It would be helpful if more pundits stepped up to confess – and reckon with – their misfires.
In that vein, here are five of my mistaken predictions from the 2022 cycle.
Mistake #1: I overestimated the importance of Josh Hawley’s support of Vicky Hartzler
In my initial assessment of the 2022 U.S. Senate race, I predicted Vicky Hartzler had more upside potential than any candidate in the race. I thought she might stand out as a plainspoken, humble woman in a field of bombastic and unhinged men.
Sen. Josh Hawley appeared to agree, endorsing Hartzler in early 2022.
I made three erroneous assumptions related to this endorsement.
First, I assumed the endorsement was the product of meticulous research showing Hartzler would be the clear favorite of non-Greitens voters. I didn’t think Hawley would jump out to make such a dramatic public endorsement against his successor in the attorney general’s office without ample data suggesting Hartzler was best equipped to defeat Greitens.
Second, I assumed that based on Hawley’s obsequiousness to Trump in the wake of the 2020 presidential election — culminating in his notorious Jan. 6 fist pump and formal objection to election certification even after the Capitol riot — Trump would not go against Hawley’s home state Senate pick.
Third, I assumed that Hawley’s backing would lead to a series of other endorsement dominoes falling for Hartzler.
I was wrong on all counts.
In retrospect, it seems evident that 1) the consulting team Hartzler shared with Hawley was going to engineer a Hawley endorsement without needing the data to show her as the likely beneficiary once undecideds began to break; and 2) despite Hawley’s backflips on Trump’s behalf, Trump’s famous indifference to those who had gone to the mat for him led to his attack on Hawley’s endorsee just before early voting started (During a private call with Trump, after Hartzler refused his demand that she backtrack on statements she had made after Jan. 6, he issued a statement attacking her and instructing Missouri Republicans to oppose her).
I was also wrong to assume that the endorsement would lead to other endorsements throughout the state. After seeing that Hawley was so disconnected from Republican state legislators that he needed a primer on the pronunciation of legislative leaders’ names, I should’ve known that other leading state Republicans wouldn’t necessarily fall in line.
In the end, once it became clear that Greitens was fading in the campaign’s final weeks, Hawley did little to help Hartzler – since his support for her was always less about boosting her and more about ensuring the defeat of his archnemesis Greitens.

====================

Exercise prompt:
Reproduce the passage on mistaken 2022 predictions between "I made three" and "state Senate pick.", inclusive. The rows have no connection to the passage on mistaken 2022 predictions.

====================

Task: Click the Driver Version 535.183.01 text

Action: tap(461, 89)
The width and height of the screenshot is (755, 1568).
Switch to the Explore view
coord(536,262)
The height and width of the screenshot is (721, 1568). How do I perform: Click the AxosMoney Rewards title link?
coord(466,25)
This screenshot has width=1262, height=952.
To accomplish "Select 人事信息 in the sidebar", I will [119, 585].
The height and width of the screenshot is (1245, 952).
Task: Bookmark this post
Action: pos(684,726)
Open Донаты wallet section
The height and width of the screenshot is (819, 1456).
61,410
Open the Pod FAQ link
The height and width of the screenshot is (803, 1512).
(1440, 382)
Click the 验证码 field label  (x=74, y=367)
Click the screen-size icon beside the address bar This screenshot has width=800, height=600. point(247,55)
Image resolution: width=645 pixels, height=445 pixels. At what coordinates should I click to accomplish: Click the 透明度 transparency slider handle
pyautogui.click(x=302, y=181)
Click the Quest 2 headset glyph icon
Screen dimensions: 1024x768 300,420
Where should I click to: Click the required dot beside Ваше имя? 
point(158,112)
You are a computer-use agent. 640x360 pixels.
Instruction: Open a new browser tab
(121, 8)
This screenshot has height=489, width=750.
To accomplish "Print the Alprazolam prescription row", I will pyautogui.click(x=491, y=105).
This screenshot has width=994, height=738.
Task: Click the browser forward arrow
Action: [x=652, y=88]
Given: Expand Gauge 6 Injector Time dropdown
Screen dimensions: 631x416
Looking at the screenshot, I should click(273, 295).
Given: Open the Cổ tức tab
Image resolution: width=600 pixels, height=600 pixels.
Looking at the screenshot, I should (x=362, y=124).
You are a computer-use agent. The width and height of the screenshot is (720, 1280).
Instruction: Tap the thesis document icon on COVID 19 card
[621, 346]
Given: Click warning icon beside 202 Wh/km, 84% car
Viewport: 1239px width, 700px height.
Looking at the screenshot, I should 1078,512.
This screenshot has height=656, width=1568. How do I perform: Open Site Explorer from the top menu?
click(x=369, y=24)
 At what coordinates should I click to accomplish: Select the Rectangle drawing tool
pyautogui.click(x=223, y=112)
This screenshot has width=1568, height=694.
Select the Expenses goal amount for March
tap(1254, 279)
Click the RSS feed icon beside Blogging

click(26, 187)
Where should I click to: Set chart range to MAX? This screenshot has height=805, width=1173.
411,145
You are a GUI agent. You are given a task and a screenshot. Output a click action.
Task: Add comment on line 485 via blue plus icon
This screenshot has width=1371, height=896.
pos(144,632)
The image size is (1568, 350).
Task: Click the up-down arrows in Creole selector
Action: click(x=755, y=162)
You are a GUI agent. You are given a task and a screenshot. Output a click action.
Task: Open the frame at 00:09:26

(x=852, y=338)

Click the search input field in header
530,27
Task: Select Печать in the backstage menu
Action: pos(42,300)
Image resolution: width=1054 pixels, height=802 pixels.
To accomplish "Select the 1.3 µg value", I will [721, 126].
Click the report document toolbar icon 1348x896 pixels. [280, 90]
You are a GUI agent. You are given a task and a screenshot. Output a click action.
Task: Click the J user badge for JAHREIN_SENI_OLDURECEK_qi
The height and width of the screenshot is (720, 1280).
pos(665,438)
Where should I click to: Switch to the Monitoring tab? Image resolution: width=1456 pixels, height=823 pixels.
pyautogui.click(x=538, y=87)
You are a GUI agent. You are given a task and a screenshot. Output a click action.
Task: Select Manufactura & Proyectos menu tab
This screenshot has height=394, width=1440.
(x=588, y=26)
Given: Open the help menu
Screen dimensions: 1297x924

====================

Problem solution:
I made three erroneous assumptions related to this endorsement.
First, I assumed the endorsement was the product of meticulous research showing Hartzler would be the clear favorite of non-Greitens voters. I didn’t think Hawley would jump out to make such a dramatic public endorsement against his successor in the attorney general’s office without ample data suggesting Hartzler was best equipped to defeat Greitens.
Second, I assumed that based on Hawley’s obsequiousness to Trump in the wake of the 2020 presidential election — culminating in his notorious Jan. 6 fist pump and formal objection to election certification even after the Capitol riot — Trump would not go against Hawley’s home state Senate pick.